Source data

• • • • • • •

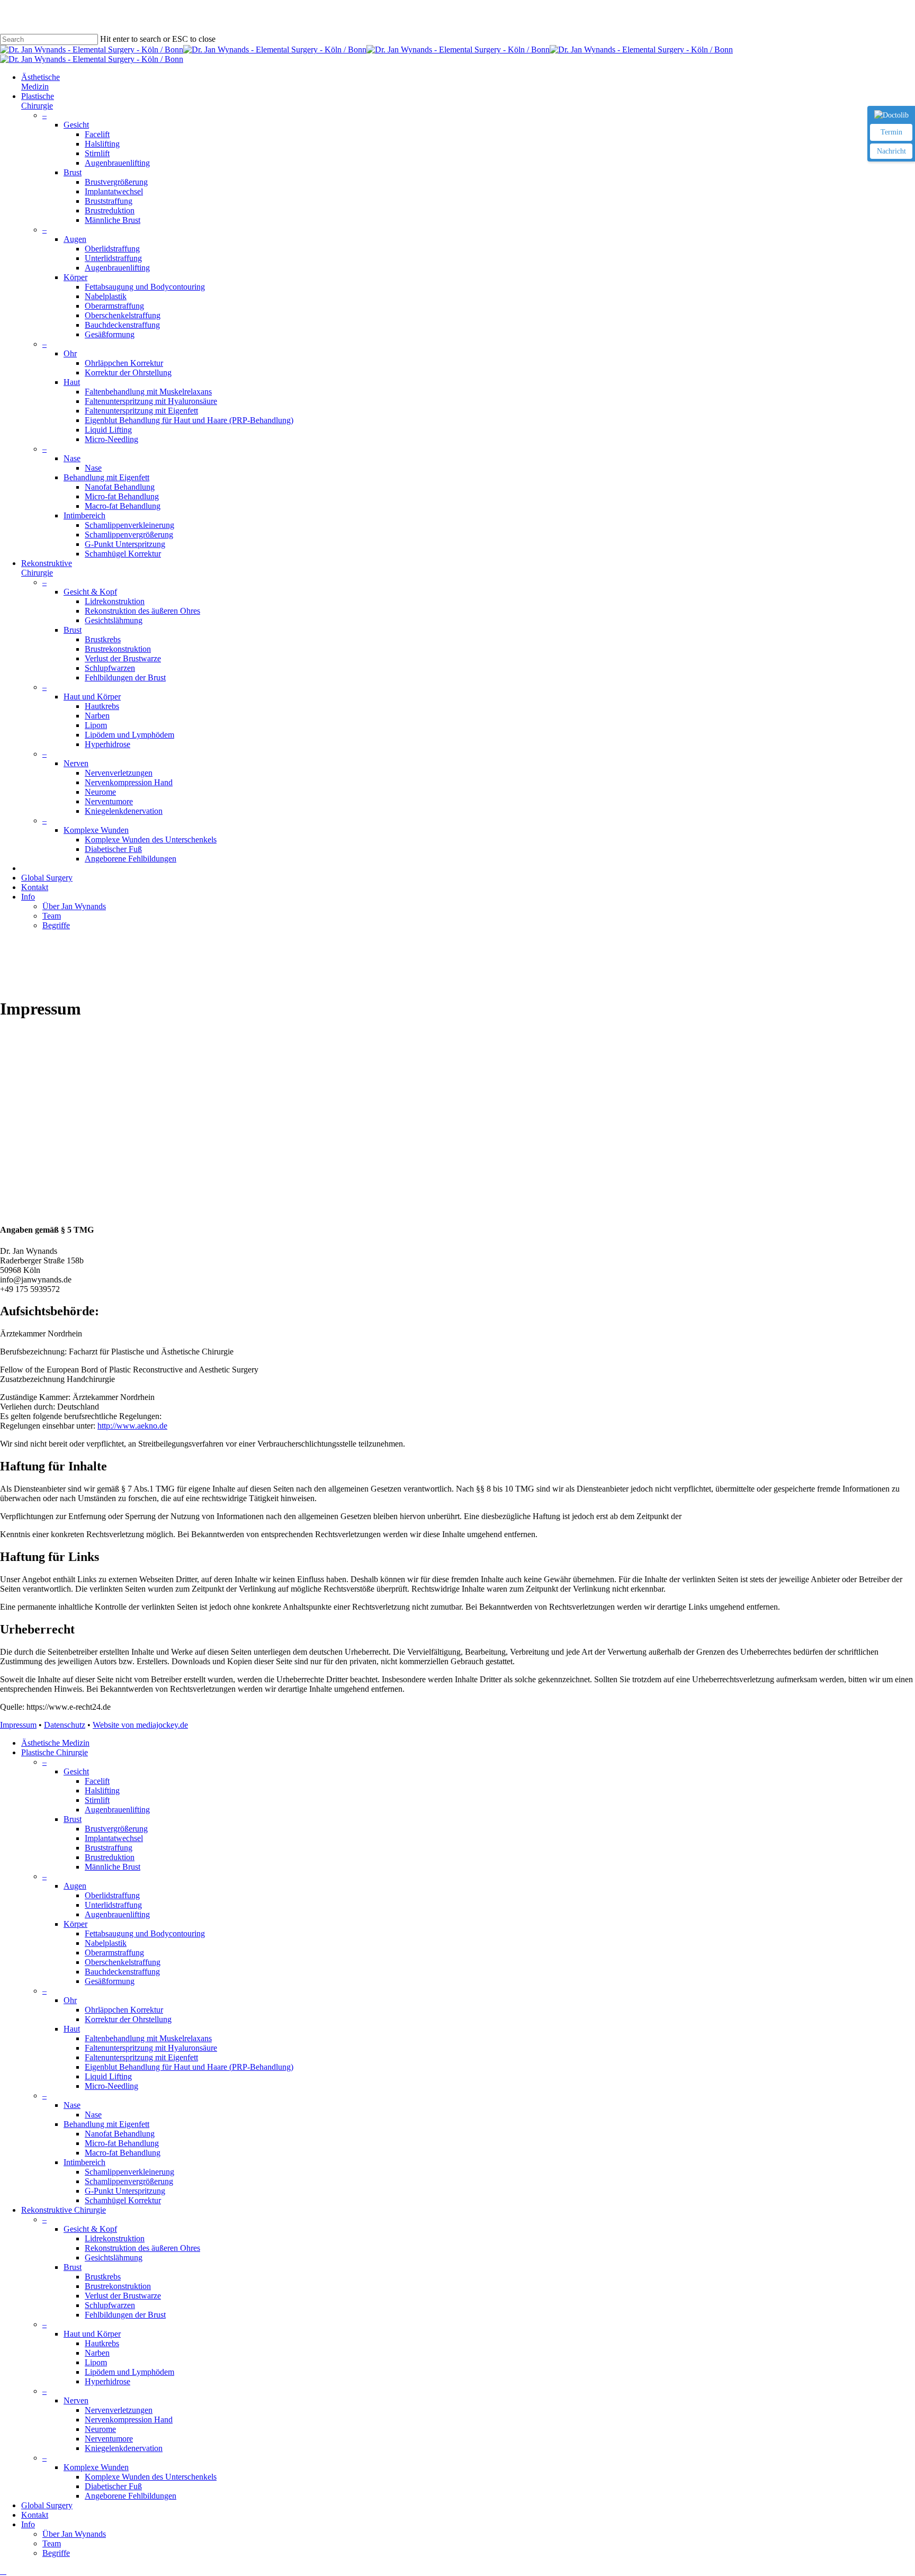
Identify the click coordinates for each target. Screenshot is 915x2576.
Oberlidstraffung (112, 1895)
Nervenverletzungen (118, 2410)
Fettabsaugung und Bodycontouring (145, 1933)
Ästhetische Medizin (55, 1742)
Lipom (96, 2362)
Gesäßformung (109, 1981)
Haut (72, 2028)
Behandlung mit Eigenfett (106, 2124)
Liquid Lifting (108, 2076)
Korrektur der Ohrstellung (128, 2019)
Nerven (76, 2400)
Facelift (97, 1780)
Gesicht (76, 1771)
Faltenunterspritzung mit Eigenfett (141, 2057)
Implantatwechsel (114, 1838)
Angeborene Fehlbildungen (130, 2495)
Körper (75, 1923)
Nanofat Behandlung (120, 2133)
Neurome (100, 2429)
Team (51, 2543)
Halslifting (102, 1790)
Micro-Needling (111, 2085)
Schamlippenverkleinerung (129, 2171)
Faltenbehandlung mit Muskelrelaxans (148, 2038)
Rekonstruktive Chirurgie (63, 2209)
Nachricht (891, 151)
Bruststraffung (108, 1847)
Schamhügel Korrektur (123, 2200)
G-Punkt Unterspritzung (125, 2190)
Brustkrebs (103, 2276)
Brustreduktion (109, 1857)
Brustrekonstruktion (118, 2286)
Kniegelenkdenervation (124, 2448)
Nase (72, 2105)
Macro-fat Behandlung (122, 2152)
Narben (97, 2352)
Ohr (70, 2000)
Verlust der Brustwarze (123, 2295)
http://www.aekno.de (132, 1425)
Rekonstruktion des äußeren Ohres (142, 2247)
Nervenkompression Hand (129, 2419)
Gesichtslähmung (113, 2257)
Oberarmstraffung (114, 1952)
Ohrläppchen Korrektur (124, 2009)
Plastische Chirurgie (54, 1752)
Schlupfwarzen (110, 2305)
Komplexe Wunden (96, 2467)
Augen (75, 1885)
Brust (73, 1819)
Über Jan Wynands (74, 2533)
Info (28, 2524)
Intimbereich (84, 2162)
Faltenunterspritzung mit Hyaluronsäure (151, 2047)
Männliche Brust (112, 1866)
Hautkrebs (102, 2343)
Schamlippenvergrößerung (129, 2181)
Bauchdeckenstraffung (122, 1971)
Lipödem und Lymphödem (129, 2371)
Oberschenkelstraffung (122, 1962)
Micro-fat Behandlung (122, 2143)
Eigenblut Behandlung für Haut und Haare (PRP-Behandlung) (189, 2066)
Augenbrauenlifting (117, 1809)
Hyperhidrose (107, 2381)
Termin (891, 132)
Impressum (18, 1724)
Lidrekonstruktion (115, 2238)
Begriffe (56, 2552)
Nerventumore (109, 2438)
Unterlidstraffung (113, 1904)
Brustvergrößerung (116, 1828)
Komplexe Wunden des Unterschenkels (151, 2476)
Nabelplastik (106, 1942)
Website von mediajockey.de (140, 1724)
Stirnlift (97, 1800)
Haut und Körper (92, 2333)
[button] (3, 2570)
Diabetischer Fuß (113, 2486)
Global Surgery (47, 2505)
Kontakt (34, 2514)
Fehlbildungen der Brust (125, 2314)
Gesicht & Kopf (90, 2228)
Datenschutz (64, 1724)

• • • • • • •

Across the data, find each line that has "Wunden" in it and copy that line.

Exercise solution
Komplexe Wunden (96, 2467)
Komplexe Wunden des Unterschenkels (151, 2476)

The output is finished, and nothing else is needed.